Opening Ceremony, On The Road Again
The inspiration for their Spring 2012 Opening Ceremony collections, Humberto Leon and Carol Lim said yesterday at a preview breakfast, was music festivals, the kind that kids across America packed themselves into vans and traveled days to get to for epochal moments. (Leon revealed that He’d Been There™ for the first Lollapalooza, back in 1990.) The styles adopted for fests, the designers said, tended to be piecemeal and eclectic: random things begged, borrowed, or stolen, maybe something nabbed from a local souvenir shop along the way. (The tourist-y kitty cat T-shirt was morphed here into something sweet and twee: a group of cutout kitty babydoll dresses and a sheer top printed with cat’s eyes. It looked, if such a thing is possible, like an upscaled take on the poster for Broadway’s Cats.) The main objective, according to Leon: “Everything has to be packable.”
That was certainly true of a giant, wide-brimmed sun hat (available in that same cat print, among others) that folded up onto itself to fit into a tiny cloth purse. And it was true of raffia hats, cotton sweaters, and the biggest Japanese denim offering O.C. has yet proposed. That’s not to say there weren’t expensive treatments here, too, like the hand-done embroidery on day dresses or the hand-stitched leopard panels that tufted up on a mustard-colored sweatshirt and skirt.

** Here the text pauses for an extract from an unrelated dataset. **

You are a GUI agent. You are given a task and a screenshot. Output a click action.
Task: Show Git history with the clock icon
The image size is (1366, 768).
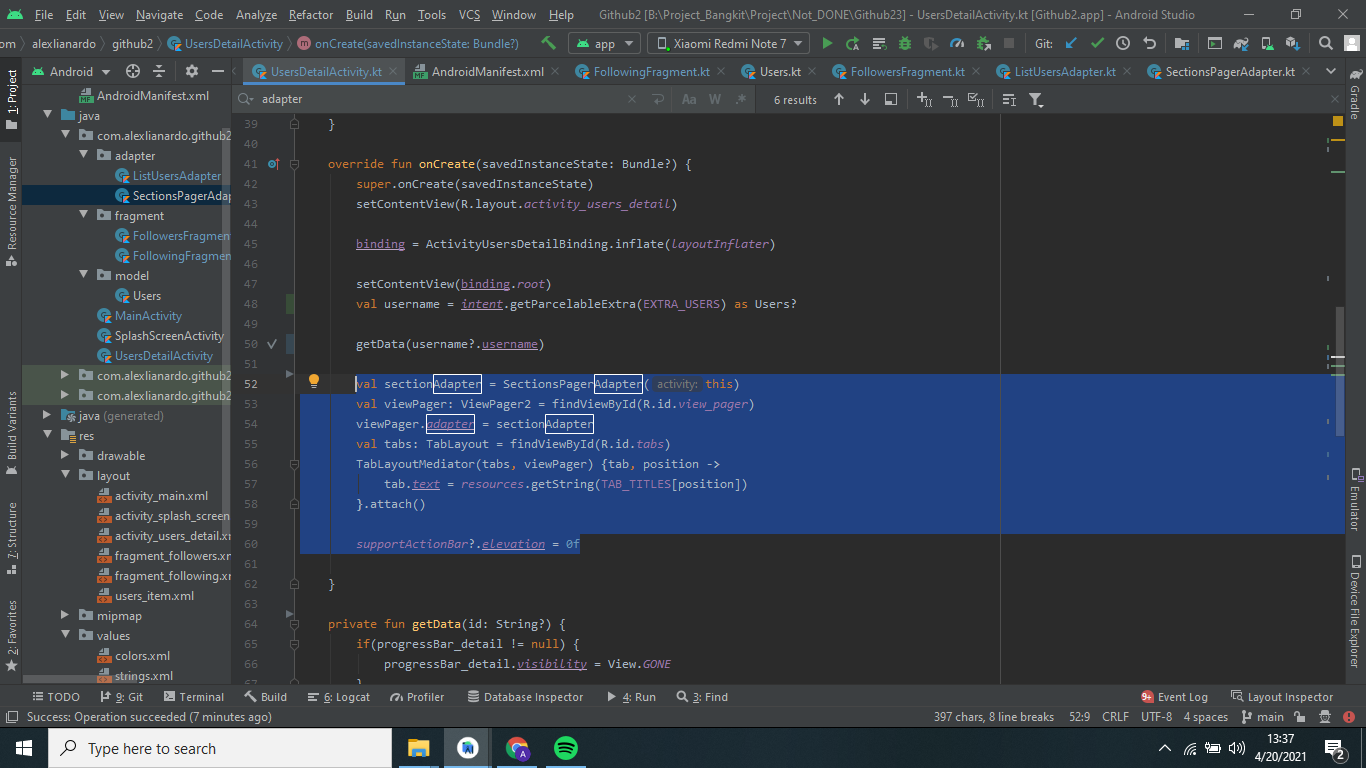[x=1123, y=44]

Eclectic was the right word for the collection, which veered about as widely as your average three-day fest. Not a bad thing. And much of it did look throw-and-go, just as the duo had suggested. You can imagine they appreciate that as much as any of their customers. The newly appointed creative directors of Kenzo are now spending every other week in Paris, where they’ve just shown their first women’s collection, and are gearing up for their first men’s presentation in January.